---------- Record set

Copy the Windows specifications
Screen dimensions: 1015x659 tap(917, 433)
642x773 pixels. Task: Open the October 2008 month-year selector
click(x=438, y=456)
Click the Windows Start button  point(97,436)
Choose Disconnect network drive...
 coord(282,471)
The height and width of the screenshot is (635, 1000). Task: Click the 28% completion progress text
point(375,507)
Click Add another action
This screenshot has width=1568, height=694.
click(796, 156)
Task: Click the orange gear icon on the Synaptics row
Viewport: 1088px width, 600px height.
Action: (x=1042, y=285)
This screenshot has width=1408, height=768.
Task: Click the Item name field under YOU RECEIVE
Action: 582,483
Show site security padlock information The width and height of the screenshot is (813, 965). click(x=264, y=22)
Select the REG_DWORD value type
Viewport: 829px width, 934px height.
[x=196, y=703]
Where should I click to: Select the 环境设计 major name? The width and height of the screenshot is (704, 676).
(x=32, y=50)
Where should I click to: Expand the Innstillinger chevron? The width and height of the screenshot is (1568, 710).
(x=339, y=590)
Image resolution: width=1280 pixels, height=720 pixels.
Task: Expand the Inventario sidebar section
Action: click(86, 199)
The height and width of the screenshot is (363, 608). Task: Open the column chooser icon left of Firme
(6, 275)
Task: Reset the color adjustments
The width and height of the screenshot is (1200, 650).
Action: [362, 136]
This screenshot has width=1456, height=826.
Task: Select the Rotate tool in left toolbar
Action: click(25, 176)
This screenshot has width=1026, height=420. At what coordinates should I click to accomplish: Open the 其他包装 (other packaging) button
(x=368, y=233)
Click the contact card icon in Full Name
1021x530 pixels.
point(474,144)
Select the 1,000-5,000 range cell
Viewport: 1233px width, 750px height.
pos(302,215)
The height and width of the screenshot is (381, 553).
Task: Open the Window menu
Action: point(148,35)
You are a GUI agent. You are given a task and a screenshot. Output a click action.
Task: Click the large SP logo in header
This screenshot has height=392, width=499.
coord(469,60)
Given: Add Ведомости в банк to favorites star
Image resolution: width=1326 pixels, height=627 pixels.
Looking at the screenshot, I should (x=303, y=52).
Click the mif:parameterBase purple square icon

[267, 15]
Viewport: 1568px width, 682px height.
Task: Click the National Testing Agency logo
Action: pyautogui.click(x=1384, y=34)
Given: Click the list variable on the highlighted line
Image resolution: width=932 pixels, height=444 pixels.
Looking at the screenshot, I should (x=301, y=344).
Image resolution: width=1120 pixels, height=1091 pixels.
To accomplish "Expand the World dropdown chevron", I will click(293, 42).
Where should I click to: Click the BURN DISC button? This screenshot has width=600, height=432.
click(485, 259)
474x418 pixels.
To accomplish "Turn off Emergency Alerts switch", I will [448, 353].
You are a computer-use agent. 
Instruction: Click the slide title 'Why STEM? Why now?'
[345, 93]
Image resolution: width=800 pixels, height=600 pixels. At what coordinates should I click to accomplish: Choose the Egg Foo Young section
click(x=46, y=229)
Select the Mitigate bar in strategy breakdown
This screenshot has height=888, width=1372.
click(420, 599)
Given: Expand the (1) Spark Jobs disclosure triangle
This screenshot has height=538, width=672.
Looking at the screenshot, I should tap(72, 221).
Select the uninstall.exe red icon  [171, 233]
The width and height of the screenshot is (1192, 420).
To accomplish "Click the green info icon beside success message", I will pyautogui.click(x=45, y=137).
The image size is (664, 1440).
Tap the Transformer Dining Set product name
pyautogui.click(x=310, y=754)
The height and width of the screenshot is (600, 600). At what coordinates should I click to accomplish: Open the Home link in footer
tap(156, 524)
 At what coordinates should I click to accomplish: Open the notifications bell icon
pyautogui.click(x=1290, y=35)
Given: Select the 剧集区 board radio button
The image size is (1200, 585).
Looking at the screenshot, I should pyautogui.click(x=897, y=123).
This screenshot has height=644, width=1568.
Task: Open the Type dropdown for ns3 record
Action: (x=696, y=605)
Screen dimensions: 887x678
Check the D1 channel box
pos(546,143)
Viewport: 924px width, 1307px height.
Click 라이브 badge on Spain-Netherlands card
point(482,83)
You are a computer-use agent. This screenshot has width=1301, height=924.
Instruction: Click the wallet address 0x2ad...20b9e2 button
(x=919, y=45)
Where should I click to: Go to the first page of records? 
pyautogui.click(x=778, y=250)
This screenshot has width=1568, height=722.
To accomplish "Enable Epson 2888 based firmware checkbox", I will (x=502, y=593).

--------------------

→ **What to do**
Your answer must be the full set of records above, reproduced exactly.

→ **Answer to the problem**
Copy the Windows specifications
Screen dimensions: 1015x659 tap(917, 433)
642x773 pixels. Task: Open the October 2008 month-year selector
click(x=438, y=456)
Click the Windows Start button  point(97,436)
Choose Disconnect network drive...
 coord(282,471)
The height and width of the screenshot is (635, 1000). Task: Click the 28% completion progress text
point(375,507)
Click Add another action
This screenshot has width=1568, height=694.
click(796, 156)
Task: Click the orange gear icon on the Synaptics row
Viewport: 1088px width, 600px height.
Action: (x=1042, y=285)
This screenshot has width=1408, height=768.
Task: Click the Item name field under YOU RECEIVE
Action: 582,483
Show site security padlock information The width and height of the screenshot is (813, 965). click(x=264, y=22)
Select the REG_DWORD value type
Viewport: 829px width, 934px height.
[x=196, y=703]
Where should I click to: Select the 环境设计 major name? The width and height of the screenshot is (704, 676).
(x=32, y=50)
Where should I click to: Expand the Innstillinger chevron? The width and height of the screenshot is (1568, 710).
(x=339, y=590)
Image resolution: width=1280 pixels, height=720 pixels.
Task: Expand the Inventario sidebar section
Action: click(86, 199)
The height and width of the screenshot is (363, 608). Task: Open the column chooser icon left of Firme
(6, 275)
Task: Reset the color adjustments
The width and height of the screenshot is (1200, 650).
Action: [362, 136]
This screenshot has width=1456, height=826.
Task: Select the Rotate tool in left toolbar
Action: click(25, 176)
This screenshot has width=1026, height=420. At what coordinates should I click to accomplish: Open the 其他包装 (other packaging) button
(x=368, y=233)
Click the contact card icon in Full Name
1021x530 pixels.
point(474,144)
Select the 1,000-5,000 range cell
Viewport: 1233px width, 750px height.
pos(302,215)
The height and width of the screenshot is (381, 553).
Task: Open the Window menu
Action: point(148,35)
You are a GUI agent. You are given a task and a screenshot. Output a click action.
Task: Click the large SP logo in header
This screenshot has height=392, width=499.
coord(469,60)
Given: Add Ведомости в банк to favorites star
Image resolution: width=1326 pixels, height=627 pixels.
Looking at the screenshot, I should (x=303, y=52).
Click the mif:parameterBase purple square icon

[267, 15]
Viewport: 1568px width, 682px height.
Task: Click the National Testing Agency logo
Action: pyautogui.click(x=1384, y=34)
Given: Click the list variable on the highlighted line
Image resolution: width=932 pixels, height=444 pixels.
Looking at the screenshot, I should (x=301, y=344).
Image resolution: width=1120 pixels, height=1091 pixels.
To accomplish "Expand the World dropdown chevron", I will click(293, 42).
Where should I click to: Click the BURN DISC button? This screenshot has width=600, height=432.
click(485, 259)
474x418 pixels.
To accomplish "Turn off Emergency Alerts switch", I will [448, 353].
You are a computer-use agent. 
Instruction: Click the slide title 'Why STEM? Why now?'
[345, 93]
Image resolution: width=800 pixels, height=600 pixels. At what coordinates should I click to accomplish: Choose the Egg Foo Young section
click(x=46, y=229)
Select the Mitigate bar in strategy breakdown
This screenshot has height=888, width=1372.
click(420, 599)
Given: Expand the (1) Spark Jobs disclosure triangle
This screenshot has height=538, width=672.
Looking at the screenshot, I should tap(72, 221).
Select the uninstall.exe red icon  [171, 233]
The width and height of the screenshot is (1192, 420).
To accomplish "Click the green info icon beside success message", I will pyautogui.click(x=45, y=137).
The image size is (664, 1440).
Tap the Transformer Dining Set product name
pyautogui.click(x=310, y=754)
The height and width of the screenshot is (600, 600). At what coordinates should I click to accomplish: Open the Home link in footer
tap(156, 524)
 At what coordinates should I click to accomplish: Open the notifications bell icon
pyautogui.click(x=1290, y=35)
Given: Select the 剧集区 board radio button
The image size is (1200, 585).
Looking at the screenshot, I should pyautogui.click(x=897, y=123).
This screenshot has height=644, width=1568.
Task: Open the Type dropdown for ns3 record
Action: (x=696, y=605)
Screen dimensions: 887x678
Check the D1 channel box
pos(546,143)
Viewport: 924px width, 1307px height.
Click 라이브 badge on Spain-Netherlands card
point(482,83)
You are a computer-use agent. This screenshot has width=1301, height=924.
Instruction: Click the wallet address 0x2ad...20b9e2 button
(x=919, y=45)
Where should I click to: Go to the first page of records? 
pyautogui.click(x=778, y=250)
This screenshot has width=1568, height=722.
To accomplish "Enable Epson 2888 based firmware checkbox", I will (x=502, y=593).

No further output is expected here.